The i4 came along first in concept and then production form, and hot on its heels came something quite different, philosophically and stylistically.
Drawing on the BMW i forebears that paved the way, the i3 and the i8, the iX sets the benchmark for future BMW EVs with its construction of carbonfibre and aluminium plus a genuinely inventive and more sustainable interior.
The question is, does BMW do the same thing for this segment as it did to define the sports sedan?
Like it or not, flagship electric vehicles from most manufacturers are SUVs like the 2022 BMW iX tested here because that’s what buyers insist upon.
Pricing and features
The iX 40 xDrive comes in two battery capacities and three specifications, starting at $135,900 before on-road costs. For that you get 21-inch wheels, auto LED headlights, 18-speaker stereo, 2.5 zone climate control, heated and massaging front seats, and keyless entry/start.
There's also a head up display, active cruise control, 12.3-inch curved digital dash, reversing camera, around-view cameras, front, side and rear parking sensors, heated and folding rear vision mirrors, auto wipers, olive-tanned leather interior, wireless charging and a tyre repair kit.
The Comfort Access system means you can use your phone or an NFC card to get into the car and open the tailgate.
BMW’s excellent OS8 is displayed in the 14.9-inch curved display that sits in the same housing as the instrument panel.

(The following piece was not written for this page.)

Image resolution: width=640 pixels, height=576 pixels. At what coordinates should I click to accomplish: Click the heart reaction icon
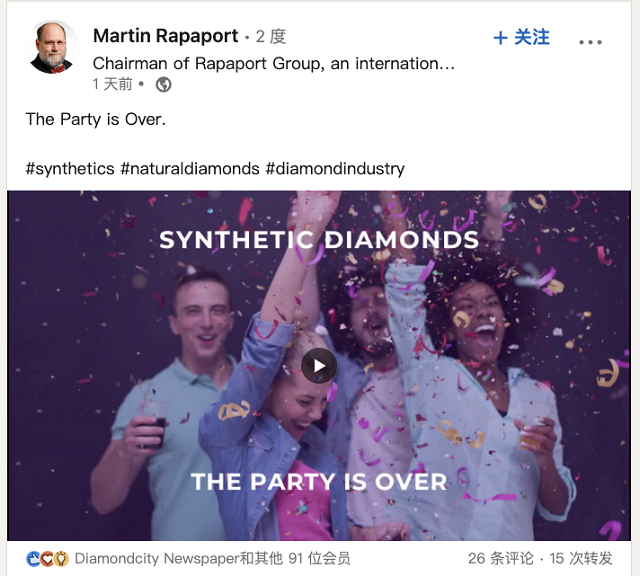[x=47, y=559]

You get wireless Apple CarPlay and Android Auto, DAB+ digital radio, sat-nav and a whole host of other features to keep you occupied. It can be operated by both touch and the iDrive controller.
Metallic paint is $2000 which, frankly, is a lot of damn money.
Stepping up to the $141,900 iX xDrive 40 Sport gets you 22-inch alloys, metallic paint, some blacked-out bits, darkened headlight lenses and blue brake calipers.
The 50 is $169,900 before on-road costs with a huge 112kWh battery, 22-inch wheels, laser headlights, active steering, adaptive air suspension, whacky electrochromic sunroof and soft-close doors. It also gets a bump in power and torque to help shift its two-and-a-half tonne kerb weight.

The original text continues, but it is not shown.